C’est la précision qu’a apportée le président et chef de la direction de Bombardier, Pierre Beaudoin, en réponse aux questions de la presse à propos de la supposée commande par Porter Airlines de 30 nouveaux avions CSeries.
Porter Airlines est ce transporteur ontarien dont le gros des activités est concentré à l’aéroport Billy Bishop de Toronto. L’emplacement stratégique de cet aéroport, érigé sur une des îles du lac Ontario qui borde le centre-ville torontois, explique en grande partie le succès du transporteur.
Selon le Wall Street Journal de ce matin, Porter Airlines s’apprêterait à annoncer une commande à Bombardier de 30 avions CS100, de 110 sièges, d'une valeur de 2,1 G$US. Du nombre, 12 constitueraient des commandes fermes, et 18 seraient en option.
Fondée par l'homme d'affaires Robert Duluce, Porter Airlines n’a pas commenté la nouvelle, mais a annoncé préparer une conférence de presse pour demain, mercredi 10 avril, à Toronto. Inconfortable, le président de Bombardier a dit vouloir laisser à Porter le soin de communiquer elle-même ses projets, refusant du même souffle de préciser si Bombardier prévoyait, d’une façon ou d’une autre, participer à la conférence de presse du transporteur torontois.
«À ma connaissance, l’aéroport Billy Bishop est réservé aux turbopropolseurs, a tout de même déclaré Pierre Beaudoin. C’est ce qui explique, a-t-il ajouté, que le Q400, un appareil turbopropulsé fabriqué en banlieue de Toronto par Bombardier, a eu tant de succès à Billy Bishop.»
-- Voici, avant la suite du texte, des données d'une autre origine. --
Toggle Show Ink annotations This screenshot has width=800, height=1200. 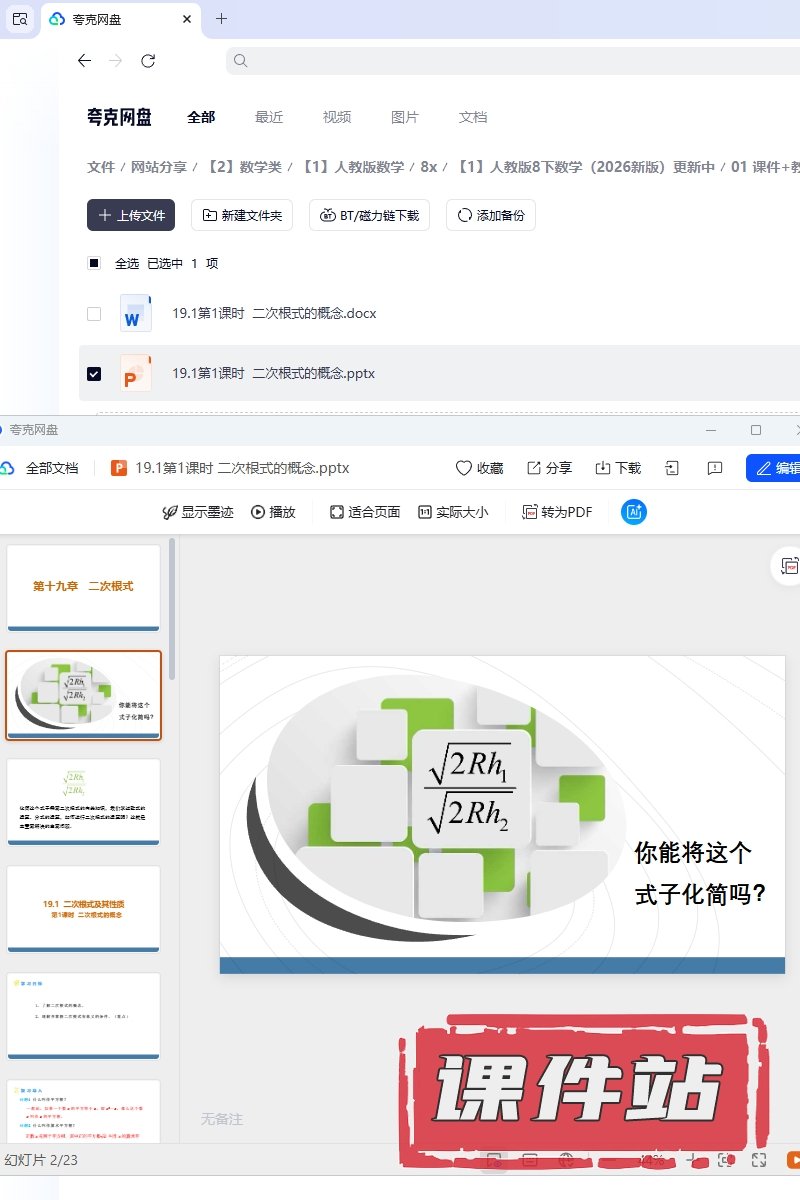[x=198, y=512]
M. Beaudoin s’exprimait ainsi à la sortie d’une conférence qu'il prononçait ce midi devant les membres du Conseil des relations internationales de Montréal. Un peu plus de 600 personnes se sont déplacées pour l'entendre.
M. Beaudoin a également ajouté que les pistes d’atterrissage et de décollage de l’aéroport des îles de Toronto n’étaient probablement pas suffisamment longues pour accueillir un appareil de modèle CSeries. La plus longue jettée de Billy Bishop aurait une longueur de 4 000 pieds, ou un peu plus de 1 219 mètres. «Je pense, a confié M. Beaudoin, qu’on aurait besoin d’un peu plus long pour la CSeries».
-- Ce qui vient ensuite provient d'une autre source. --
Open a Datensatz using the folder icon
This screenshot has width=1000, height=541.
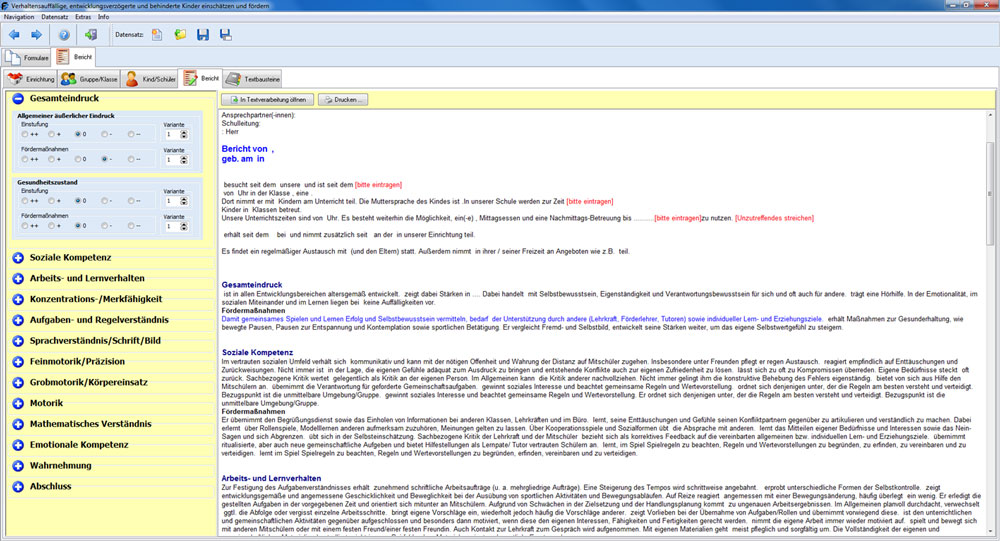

Dans une note aux investisseurs, l’analyste Cameron Doerksen, de la Financière Banque Nationale (FBN), a écrit ce matin que Porter pourrait faire des représentations auprès des autorités municipales de Toronto pour faire d’abroger le règlement interdisant l’usage des avions à réaction à l’aéroport du centre-ville.
À défaut d’y parvenir, la FBN estime que Porter perdrait son principal avantage concurrentiel (la proximité de l'aéroport Bishop) sur Air Canada et WestJet, deux concurrents surtout présents à l’aéroport Pearson, en banlieue de Toronto. Un tel face-à-face à Pearson International Airport, prévient l'analyste, rappelant au passage l'expérience malheureuse de Jetsgo, risquerait d'entraîner une réplique de la concurrence qui pourrait être fatale à Porter.
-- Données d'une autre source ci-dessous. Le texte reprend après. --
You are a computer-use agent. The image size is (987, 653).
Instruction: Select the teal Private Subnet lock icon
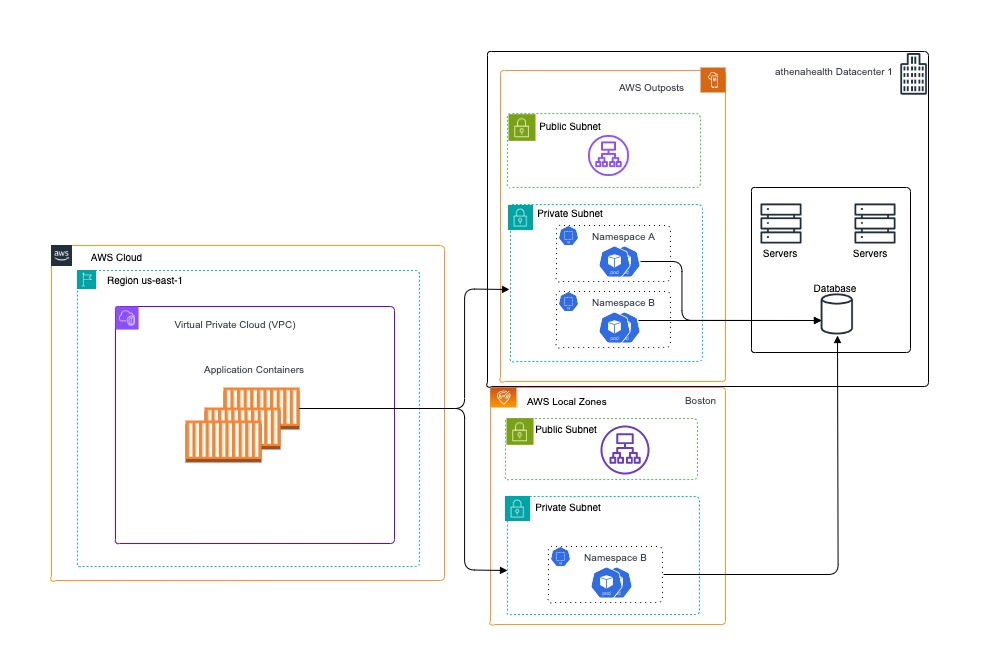pyautogui.click(x=521, y=214)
Cela dit, la partie n'est pas perdue d'avance pour l'entreprise de la famille Deluce. Mais étant donné l'importance des enjeux et de la concurrence déjà féroce d'Air Canada et WestJet, conclut l'analyste, un tel projet d'expansion ne saurait se réaliser sans déboursés significatifs pour Porter Airlines, une entreprise privée dont nul ne connaît bien encore l'importance des moyens financiers.
Aujourd'hui, l'action de Bombardier a progressé de 0,08$, ou de 2%, pour clôturer à 4,08$ à la Bourse de Toronto. Pendant ce temps, l'action de Wetjet a faiiblement décliné, pour clôturer à 24,94$, en baisse de 0,01$, tandis que celle d'Air Canada a terminé la séance à 3,24$, en hausse de 0,07$ sur le cours de fermeture de la veille à la Bourse de Toronto.